WHAT YOU WILL DO
Lines of the data that contain the word "link" are the ones to copy.

────────

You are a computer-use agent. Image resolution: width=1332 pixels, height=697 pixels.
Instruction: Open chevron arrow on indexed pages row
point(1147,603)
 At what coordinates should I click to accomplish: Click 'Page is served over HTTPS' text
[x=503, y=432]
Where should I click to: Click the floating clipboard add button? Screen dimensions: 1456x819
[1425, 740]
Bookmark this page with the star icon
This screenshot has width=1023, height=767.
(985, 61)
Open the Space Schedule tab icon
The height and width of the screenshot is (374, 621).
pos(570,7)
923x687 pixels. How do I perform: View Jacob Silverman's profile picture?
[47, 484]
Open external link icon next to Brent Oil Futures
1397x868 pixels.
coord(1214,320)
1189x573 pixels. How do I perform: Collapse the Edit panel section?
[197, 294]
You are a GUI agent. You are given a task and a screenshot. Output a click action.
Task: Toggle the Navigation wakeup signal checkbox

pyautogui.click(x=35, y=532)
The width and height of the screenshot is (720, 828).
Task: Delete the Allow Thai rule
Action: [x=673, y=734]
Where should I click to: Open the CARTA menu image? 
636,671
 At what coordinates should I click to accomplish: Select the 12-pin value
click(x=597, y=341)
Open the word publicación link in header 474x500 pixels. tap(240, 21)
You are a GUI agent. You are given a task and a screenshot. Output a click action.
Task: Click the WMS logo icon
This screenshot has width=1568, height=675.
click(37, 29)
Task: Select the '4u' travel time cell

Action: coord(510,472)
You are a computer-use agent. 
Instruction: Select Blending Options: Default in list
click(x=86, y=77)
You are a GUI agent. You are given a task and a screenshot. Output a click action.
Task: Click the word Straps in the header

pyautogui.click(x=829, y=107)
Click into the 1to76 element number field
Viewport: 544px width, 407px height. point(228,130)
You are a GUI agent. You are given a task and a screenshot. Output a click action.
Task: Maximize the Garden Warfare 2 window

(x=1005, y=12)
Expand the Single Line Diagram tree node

────────

WRITTEN RESPONSE
Open external link icon next to Brent Oil Futures
Open the word publicación link in header 474x500 pixels. tap(240, 21)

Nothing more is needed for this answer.